As readers of The Montana Post know, the Montana Secretary of State’s office swore, under threat of perjury, that a constituent (me) was threatening their copyright by posting a video produced and broadcast using state dollars. That action led to the Stapleton video being removed from YouTube and required that I affirm, under threat of perjury, that the copyright was not violated. Stapleton’s office now has until May 8 to decide whether to take me to U.S. District Court to prevent you from watching the video.
The night I received the takedown notice I issued a public records request to the Secretary of State, sending an e-mail to the main office e-mail, the e-mail for Mr. Stapleton’s chief of staff, and the e-mail address of his Communications Director. A week later, I sent a second request, and yesterday I sent a third request. Even though I can confirm that the e-mails have been received by Stapleton’s office, I have received no response.
Here is the text of my request:
I am writing to request the opportunity to inspect or obtain copies of all public records, including e-mail correspondence, written memos, and text messages sent or received by Secretary of State Corey Stapleton, Christi Jacobsen, Laura Nelson, and Dana Corson related to the submission of a DCMA takedown notice for a video entitled “Montana Secretary of State Tells Voters to Invalidate Their Ballots” on Youtube.
I further request the opportunity to inspect or obtain copies of all public records, including e-mail correspondence, written memos, and text messages sent or received by Secretary of State Corey Stapleton, Christi Jacobsen, Laura Nelson, and Dana Corson related to copyright infringement.
I further request the text of the Copyright Infringement Notification submitted to Youtube regarding the “Montana Secretary of State Tells Voters to Invalidate Their Ballots” video.
I request that the information be provided electronically. If there will be any fees for these records, please inform me if the cost will exceed $100. I request a waiver of fees, though, as the information I am requesting is not for commercial purpose.
I would appreciate an acknowledgment that your office has received this request. Thank you for your attention to this matter.

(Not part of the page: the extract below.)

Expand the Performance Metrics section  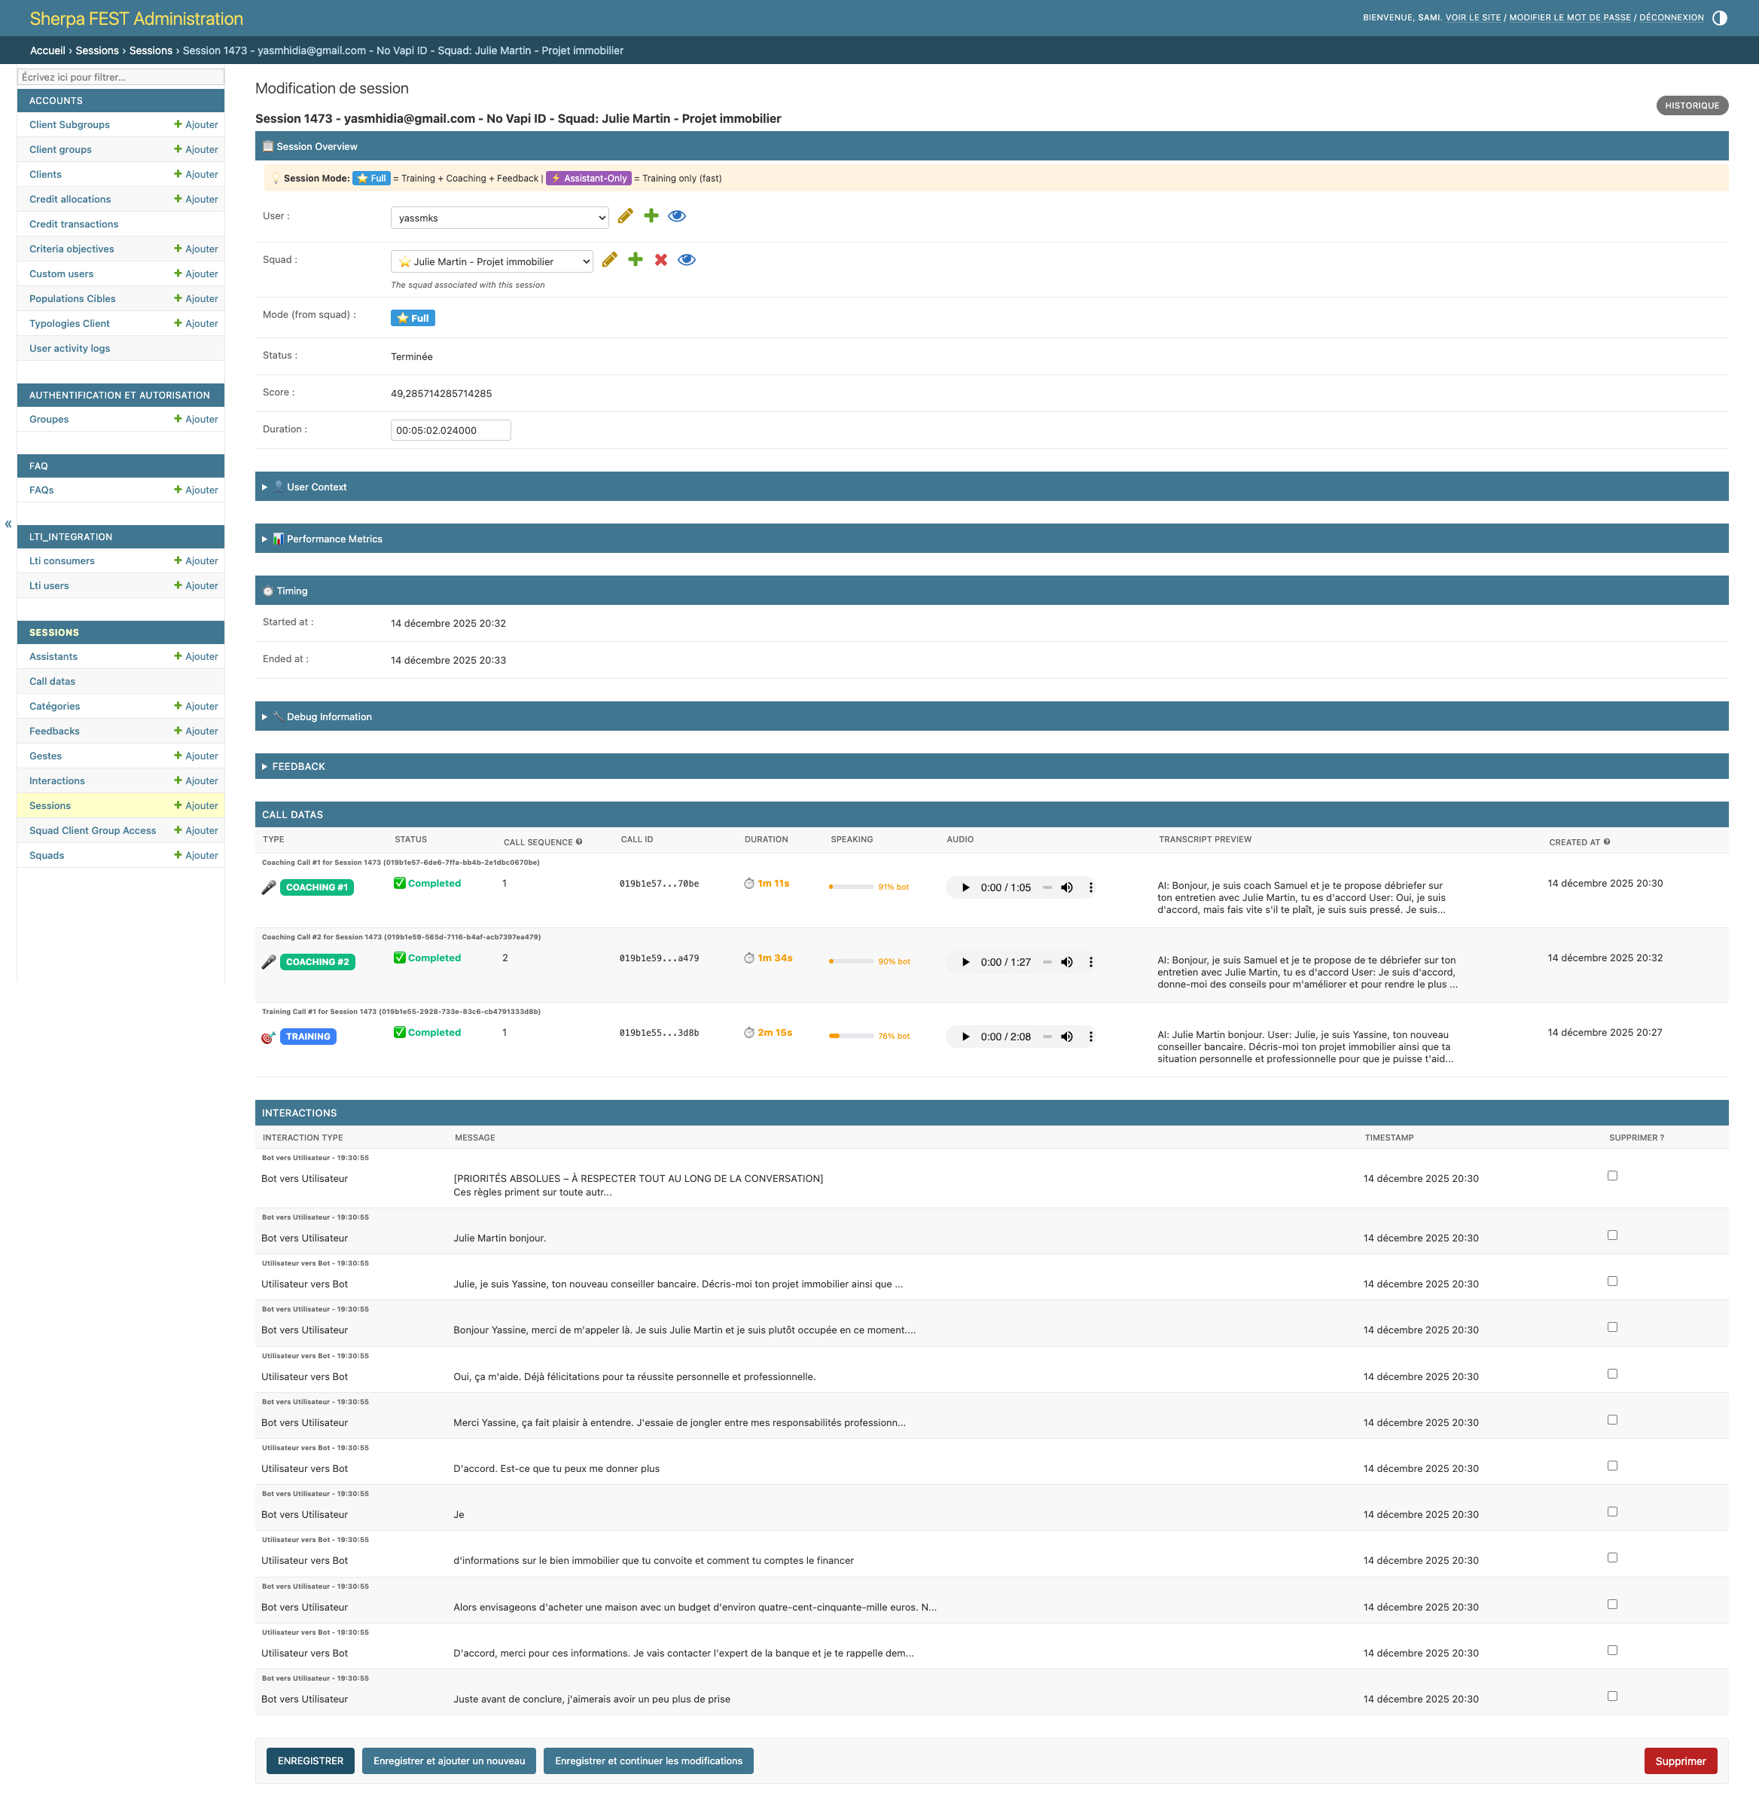tap(334, 539)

I’m not a reporter, just a citizen, but the beauty of the Montana law is that it protects the right of every one of us to inspect the records produced by government officials. Montana’s transparency laws are some of the most powerful in the nation, protecting our right to know how government officials are spending their time and our resources. They don’t have the right to hide embarrassing information or information that might hurt them politically; they’re obligated to provide what we ask for so that we can provide a check on government abuse, waste, and fraud.

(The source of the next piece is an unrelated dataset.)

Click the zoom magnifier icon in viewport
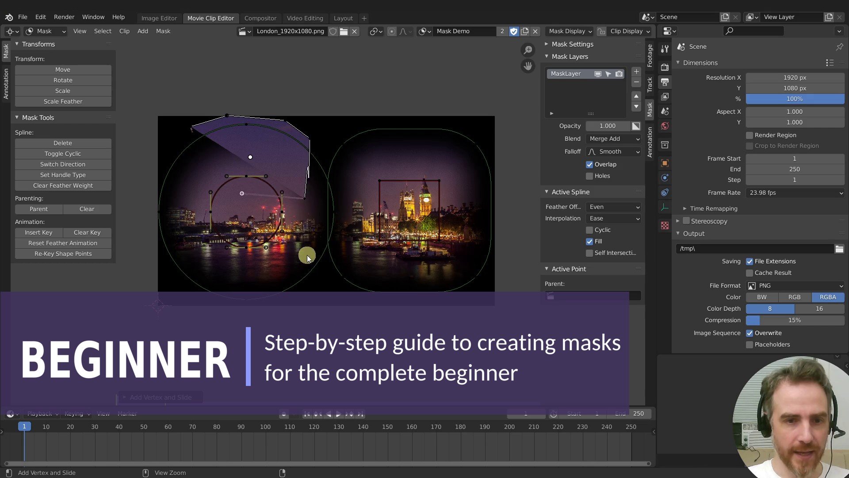 coord(528,50)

Mr. Stapleton wants to deny our access to those records: first, through his effort to hide an embarrassing video in which he demonstrated that he’s not up to the task of his job, and next, in his refusal to provide records about the decision to threaten a critic.
I don’t care if Mr. Stapleton thinks that my requests are politically motivated. They are.

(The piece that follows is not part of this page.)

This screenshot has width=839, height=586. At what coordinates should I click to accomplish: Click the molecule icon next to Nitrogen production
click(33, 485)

I don’t care if Mr. Stapleton would find the release of the video and records related to his decision to threaten me embarrassing. They are.
All that I care about is that Mr. Stapleton complies with the law. The Montana Code Annotated 2.6.1002 (13) makes it clear that public information is anything “fixed in any medium and is retrievable in usable form for future reference” and public information is defined as “” information prepared, owned, used, or retained by any public agency.”
Mr. Stapleton needs to withdraw his copyright claim and he needs to turn over the records I have repeatedly requested. A very little bit of embarrassment is surely not more important than ensuring that a little sunshine hit the west wing of the capitol or that Stapleton complies with the laws that govern us all.